So… here we are. It is Sunday evening. The rains are on the way again and the wind is picking up. My day has been improved by the knowledge that H M The Queen Mother was a “Ghastly bigot” according to Edward Stourton in an article in The Sunday Times. Stourton… ‘the urbane presenter of the BBCs flagship radio programme Today’ has admitted thinking that. I have done a quick pic in Photoshop to add an element of theatre to H M The Queen Mother’s reply to Stourton upon hearing that he had just returned from Europe some years ago.
In another form of racism…. the media, with the election of Barack Obama, is currently obsessed with black-white stories. Hopefully they will soon tire of it. Frankly… I couldn’t give a damn about religion, race, colour or any other irrational reason for despising other people…. although, I have to say, not too keen on Bankers at the moment – but that, I hope, is an acceptable lapse in taste in these difficult times…. and, if I did have a daughter l, I’d certainly approve of her marrying one. Oh… hang on… perhaps I can even squeeze in…. “some of my best friends are Bankers… but you’d never know.”
Apparently, according to the News of The World, Peaches Geldof has tired of drummer boy after 96 days and wants a divorce. (Story) However, the BBC has stepped in with a bit of late spin to suggest that this story is not true and that, ‘like any other couple… they have had their differences… but are not getting divorced.’ I do hope that Gordon Brown does not feel the need to step away from the problems of saving the world to wade in and ask for an *investigation*.
Let’s get down and dirty with a bit of wonderful British Pseudery… The Tate Gallery Rothko story
The Sunday Times aroused the pleasure zones in what is left of my cerebral cortex with a wonderful story about The Tate Gallery hanging pictures the wrong way up in the recent Rothko exhibition. I have been told by quite a few friends recently… “you must go and see the Rothko exhibition, Charon… you simply must.”
Before I quote from the story – I’d just like to draw your attention to a review of the recent Rothko exhibition from The Sunday Times but a few weeks ago. It is buy When news emerged that a Mark Rothko exhibition was planned for Tate Modern this autumn, my heart soared. Rothko is one of the Brobdignagians of modern art, a gripping painter of big moments of transcendental abstraction. When it turned out that the Rothko show was going to concentrate on his late work, my heart slumped. The late work is so notoriously sombre and depressing that a show consisting of nothing else would surely make a perfect venue for a suicide convention. When I finally visited the exhibition, however, my heart soared again. What an intelligent and important attempt to see and understand Rothko differently. We really have been getting him wrong…. etc etc etc….” The article goes on an on…
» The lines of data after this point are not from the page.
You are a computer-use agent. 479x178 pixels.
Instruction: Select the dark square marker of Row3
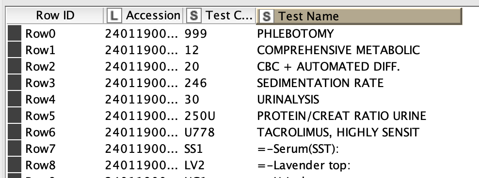tap(15, 83)
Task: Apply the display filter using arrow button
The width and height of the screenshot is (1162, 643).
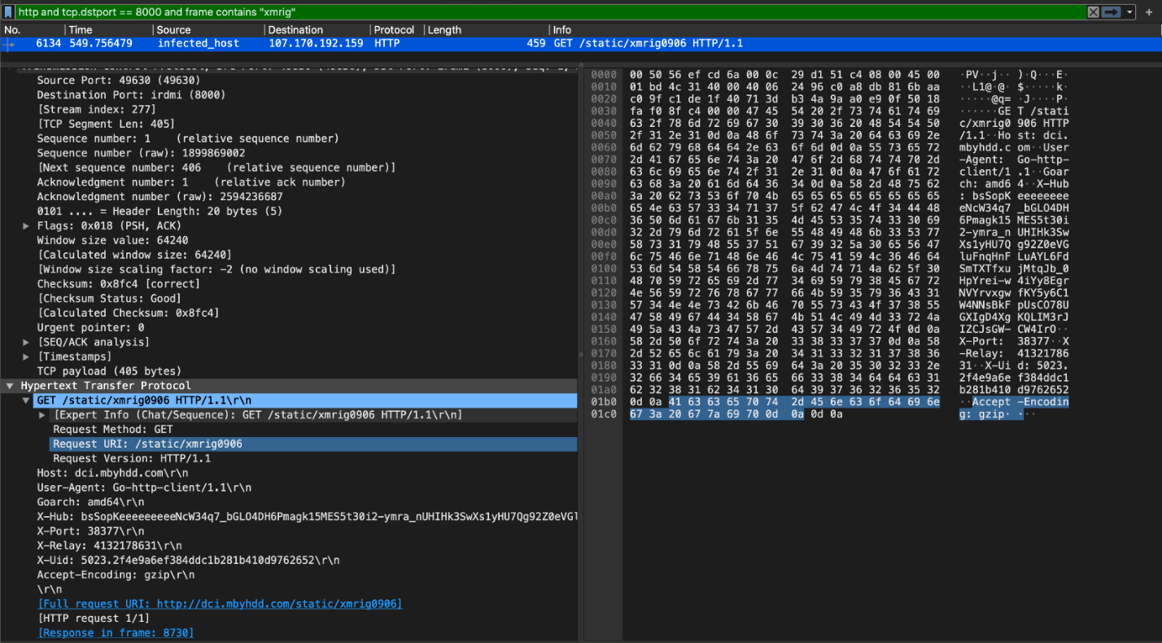Action: [x=1112, y=12]
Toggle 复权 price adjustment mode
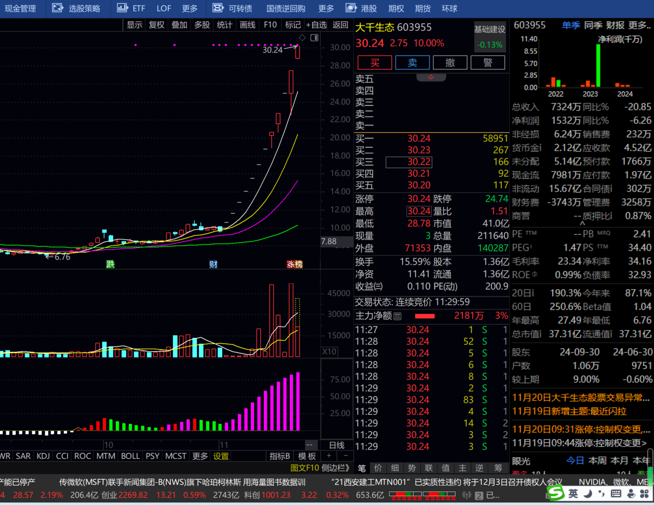Image resolution: width=654 pixels, height=505 pixels. click(156, 24)
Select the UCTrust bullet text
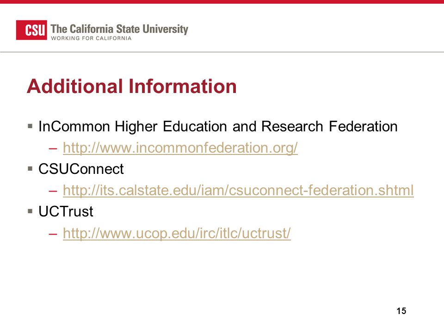 [66, 211]
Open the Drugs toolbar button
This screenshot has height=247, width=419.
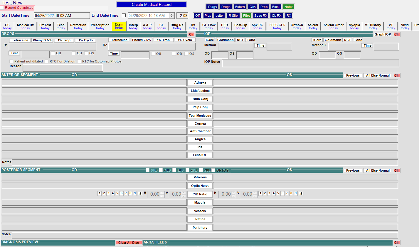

It may be that recent art lovers seeing Rothko at the Tate have got him wrong because it would appear that The Tate hung the bloody paintings the wrong way up – vertically instead of horizontally as Rothko, apparently, decreed some years ago. There was a bit of guff in the article about The Tate having a degree of discretion in the hanging of pictures for various reasons…. BUT… as I drank my coffee and ate two fried eggs, beans, bacon and two slices of toast at the caff… I’m afraid it just seemed to my jaundiced eye that the Tate got it wrong and the pseuds have been shown up again…. Bravo! Unfortunately, I couldn’t seem to find the article by Art Editor, Richard Brooks, in the online version of The Sunday Times today. The Emperor shall have some new clothes tomorrow.
The more perspicacious among you will, of course, have noted that I have hung the famous painting pictured above in the perfectly correct and approved modern manner. You will also have noted that I have used an inappropriate word… for if you are perspicacious you do not, of course, need to have something pointed out. perhaps, in such a case, ‘perceptive’ would have been a better word ? 🙂
Ah… the joys of pseudery… See? It is easy. Have a go yourself… everyone’s at it… become a pundit… an expert….. we can all wear new clothes now and be Emperors of Bollocks.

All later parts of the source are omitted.